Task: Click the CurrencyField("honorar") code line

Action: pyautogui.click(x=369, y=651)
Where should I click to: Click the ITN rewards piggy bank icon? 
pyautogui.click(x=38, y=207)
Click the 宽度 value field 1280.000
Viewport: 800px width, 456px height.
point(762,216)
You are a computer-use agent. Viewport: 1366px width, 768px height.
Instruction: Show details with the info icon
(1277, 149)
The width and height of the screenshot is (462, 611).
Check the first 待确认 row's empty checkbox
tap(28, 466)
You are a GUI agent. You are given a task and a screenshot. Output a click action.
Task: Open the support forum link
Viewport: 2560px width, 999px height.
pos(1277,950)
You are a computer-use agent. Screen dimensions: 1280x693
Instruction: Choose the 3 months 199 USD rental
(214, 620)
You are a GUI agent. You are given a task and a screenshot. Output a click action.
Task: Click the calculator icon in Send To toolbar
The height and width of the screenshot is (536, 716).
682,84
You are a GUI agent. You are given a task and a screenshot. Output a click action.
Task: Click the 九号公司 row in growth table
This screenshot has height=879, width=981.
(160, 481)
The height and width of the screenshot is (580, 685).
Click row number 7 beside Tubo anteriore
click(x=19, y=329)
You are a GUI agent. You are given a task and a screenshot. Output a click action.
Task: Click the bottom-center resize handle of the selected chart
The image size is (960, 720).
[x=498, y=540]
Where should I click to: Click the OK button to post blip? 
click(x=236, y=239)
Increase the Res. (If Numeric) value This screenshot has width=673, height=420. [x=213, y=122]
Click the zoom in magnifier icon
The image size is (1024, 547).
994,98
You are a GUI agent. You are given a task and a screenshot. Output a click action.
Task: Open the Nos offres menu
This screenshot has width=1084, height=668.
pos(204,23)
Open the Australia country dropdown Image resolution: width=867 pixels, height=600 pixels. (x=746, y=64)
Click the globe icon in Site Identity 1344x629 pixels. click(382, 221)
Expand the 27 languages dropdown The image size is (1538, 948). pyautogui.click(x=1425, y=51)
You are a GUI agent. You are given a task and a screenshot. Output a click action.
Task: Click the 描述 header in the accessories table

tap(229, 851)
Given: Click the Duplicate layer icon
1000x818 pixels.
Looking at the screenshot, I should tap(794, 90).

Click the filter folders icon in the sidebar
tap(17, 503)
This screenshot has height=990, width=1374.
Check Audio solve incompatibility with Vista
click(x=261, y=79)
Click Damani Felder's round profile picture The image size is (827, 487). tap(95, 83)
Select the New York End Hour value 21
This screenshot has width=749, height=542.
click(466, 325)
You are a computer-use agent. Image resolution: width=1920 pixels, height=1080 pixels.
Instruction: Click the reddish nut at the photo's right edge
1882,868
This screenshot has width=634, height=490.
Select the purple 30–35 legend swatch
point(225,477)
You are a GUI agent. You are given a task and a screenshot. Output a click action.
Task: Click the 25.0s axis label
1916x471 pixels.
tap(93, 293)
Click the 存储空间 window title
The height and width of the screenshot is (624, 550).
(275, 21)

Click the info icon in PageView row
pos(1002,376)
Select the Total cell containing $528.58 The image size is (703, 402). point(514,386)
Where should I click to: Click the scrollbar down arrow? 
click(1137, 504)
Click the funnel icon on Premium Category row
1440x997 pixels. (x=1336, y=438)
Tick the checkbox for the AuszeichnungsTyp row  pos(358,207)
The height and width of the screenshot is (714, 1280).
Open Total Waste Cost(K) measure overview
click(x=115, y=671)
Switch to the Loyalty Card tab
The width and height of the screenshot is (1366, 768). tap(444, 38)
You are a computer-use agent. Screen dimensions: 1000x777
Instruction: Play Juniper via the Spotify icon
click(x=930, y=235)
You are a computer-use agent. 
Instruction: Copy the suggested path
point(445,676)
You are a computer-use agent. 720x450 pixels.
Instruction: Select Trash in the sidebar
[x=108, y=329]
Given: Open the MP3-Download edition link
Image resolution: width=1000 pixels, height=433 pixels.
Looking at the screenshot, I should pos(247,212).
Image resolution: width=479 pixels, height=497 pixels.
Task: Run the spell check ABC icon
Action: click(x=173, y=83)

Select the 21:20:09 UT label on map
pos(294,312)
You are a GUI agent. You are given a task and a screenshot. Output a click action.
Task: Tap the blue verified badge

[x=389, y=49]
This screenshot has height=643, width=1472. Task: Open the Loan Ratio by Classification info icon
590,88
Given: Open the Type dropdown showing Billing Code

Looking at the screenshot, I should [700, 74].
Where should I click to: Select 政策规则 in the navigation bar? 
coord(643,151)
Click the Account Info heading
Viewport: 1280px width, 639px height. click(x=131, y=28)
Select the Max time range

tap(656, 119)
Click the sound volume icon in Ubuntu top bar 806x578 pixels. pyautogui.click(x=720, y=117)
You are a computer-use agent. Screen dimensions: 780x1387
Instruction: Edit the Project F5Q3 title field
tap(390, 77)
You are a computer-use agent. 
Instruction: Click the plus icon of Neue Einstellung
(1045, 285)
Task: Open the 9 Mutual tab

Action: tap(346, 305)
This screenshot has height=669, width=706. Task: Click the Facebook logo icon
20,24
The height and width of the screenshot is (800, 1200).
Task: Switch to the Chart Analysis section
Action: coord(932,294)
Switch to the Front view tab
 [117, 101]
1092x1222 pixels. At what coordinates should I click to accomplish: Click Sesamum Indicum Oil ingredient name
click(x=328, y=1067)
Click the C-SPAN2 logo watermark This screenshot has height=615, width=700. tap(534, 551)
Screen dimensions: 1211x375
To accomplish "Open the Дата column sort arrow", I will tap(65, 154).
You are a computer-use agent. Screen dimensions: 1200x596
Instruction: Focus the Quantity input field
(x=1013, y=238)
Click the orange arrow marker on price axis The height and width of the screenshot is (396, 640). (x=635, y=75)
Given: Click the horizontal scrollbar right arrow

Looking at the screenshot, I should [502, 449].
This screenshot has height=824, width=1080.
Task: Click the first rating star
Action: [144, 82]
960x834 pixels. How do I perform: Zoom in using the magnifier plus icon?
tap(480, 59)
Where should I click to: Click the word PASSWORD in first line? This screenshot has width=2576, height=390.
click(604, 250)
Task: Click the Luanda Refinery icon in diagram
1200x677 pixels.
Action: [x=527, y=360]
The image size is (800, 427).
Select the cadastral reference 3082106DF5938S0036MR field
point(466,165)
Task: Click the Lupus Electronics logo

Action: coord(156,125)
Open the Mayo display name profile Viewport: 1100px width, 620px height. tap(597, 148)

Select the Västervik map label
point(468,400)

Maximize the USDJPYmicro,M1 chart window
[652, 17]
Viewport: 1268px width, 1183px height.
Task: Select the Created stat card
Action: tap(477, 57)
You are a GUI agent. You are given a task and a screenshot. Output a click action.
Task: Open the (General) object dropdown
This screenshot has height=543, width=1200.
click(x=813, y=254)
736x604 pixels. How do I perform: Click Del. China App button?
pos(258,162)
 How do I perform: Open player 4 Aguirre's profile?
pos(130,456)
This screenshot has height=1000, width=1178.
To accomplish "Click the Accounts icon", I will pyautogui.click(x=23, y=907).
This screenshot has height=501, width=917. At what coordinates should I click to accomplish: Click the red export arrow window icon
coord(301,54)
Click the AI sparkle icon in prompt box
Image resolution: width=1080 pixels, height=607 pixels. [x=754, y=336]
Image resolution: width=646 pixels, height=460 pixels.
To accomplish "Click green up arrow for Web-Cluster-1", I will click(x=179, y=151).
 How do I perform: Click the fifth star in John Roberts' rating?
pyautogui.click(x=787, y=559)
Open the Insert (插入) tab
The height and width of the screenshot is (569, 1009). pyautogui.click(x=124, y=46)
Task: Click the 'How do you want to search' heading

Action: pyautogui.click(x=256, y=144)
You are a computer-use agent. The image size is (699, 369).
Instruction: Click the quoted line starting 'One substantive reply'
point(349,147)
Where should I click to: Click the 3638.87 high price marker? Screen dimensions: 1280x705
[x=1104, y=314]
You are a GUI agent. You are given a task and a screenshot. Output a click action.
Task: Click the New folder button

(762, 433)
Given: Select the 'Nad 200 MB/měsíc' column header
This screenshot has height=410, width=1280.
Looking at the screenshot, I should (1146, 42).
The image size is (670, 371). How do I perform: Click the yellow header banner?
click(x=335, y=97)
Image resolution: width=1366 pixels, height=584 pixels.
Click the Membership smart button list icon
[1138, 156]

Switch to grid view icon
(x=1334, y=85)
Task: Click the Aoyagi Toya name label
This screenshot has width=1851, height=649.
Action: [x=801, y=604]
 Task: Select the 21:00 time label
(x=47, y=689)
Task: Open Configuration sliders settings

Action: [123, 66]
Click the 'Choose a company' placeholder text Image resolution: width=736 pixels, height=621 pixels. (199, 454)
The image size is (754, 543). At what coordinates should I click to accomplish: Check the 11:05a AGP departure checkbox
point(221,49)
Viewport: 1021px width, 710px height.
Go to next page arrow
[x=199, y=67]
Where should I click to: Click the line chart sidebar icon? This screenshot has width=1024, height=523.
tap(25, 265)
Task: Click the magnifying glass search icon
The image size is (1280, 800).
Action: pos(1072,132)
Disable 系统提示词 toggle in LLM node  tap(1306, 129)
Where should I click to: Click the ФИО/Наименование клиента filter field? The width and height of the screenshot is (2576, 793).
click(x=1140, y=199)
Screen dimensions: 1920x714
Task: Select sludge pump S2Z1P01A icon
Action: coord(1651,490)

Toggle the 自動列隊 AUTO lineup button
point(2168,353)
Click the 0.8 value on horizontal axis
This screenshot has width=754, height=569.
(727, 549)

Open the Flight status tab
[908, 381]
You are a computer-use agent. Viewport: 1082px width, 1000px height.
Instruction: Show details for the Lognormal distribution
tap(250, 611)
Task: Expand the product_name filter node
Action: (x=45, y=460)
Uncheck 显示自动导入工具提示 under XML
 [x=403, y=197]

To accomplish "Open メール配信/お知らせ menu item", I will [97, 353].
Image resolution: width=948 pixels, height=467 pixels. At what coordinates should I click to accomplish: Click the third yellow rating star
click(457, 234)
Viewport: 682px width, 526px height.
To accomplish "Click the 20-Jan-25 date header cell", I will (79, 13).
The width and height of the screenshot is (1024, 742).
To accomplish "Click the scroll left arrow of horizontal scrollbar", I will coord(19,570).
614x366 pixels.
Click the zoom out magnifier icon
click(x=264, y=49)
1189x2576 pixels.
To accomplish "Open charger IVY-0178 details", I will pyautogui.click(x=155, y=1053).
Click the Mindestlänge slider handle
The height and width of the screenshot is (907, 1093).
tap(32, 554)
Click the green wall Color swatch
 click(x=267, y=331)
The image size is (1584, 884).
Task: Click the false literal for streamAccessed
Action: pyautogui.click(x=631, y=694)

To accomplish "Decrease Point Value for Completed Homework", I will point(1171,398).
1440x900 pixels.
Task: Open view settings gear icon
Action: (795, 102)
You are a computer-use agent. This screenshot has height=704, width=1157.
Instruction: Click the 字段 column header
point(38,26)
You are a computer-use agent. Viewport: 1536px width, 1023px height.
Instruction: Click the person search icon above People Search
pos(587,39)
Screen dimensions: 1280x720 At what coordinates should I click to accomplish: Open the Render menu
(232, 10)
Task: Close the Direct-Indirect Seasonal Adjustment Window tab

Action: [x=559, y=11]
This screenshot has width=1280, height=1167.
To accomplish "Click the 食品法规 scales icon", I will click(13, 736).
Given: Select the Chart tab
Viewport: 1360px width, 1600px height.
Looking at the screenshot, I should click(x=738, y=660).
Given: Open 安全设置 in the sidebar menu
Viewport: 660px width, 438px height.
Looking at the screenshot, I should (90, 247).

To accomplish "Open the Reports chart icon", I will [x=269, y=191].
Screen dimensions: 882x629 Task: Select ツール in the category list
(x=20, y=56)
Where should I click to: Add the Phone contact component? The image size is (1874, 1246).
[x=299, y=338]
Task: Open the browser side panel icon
==============================
What the exercise asks: Reproduce, word for word and in full, only the lines above that start at the line with "Where should I click to: Click the word" and run through the line with "The image size is (800, 427).", both ends included.

Written response:
Where should I click to: Click the word PASSWORD in first line? This screenshot has width=2576, height=390.
click(604, 250)
Task: Click the Luanda Refinery icon in diagram
1200x677 pixels.
Action: [x=527, y=360]
The image size is (800, 427).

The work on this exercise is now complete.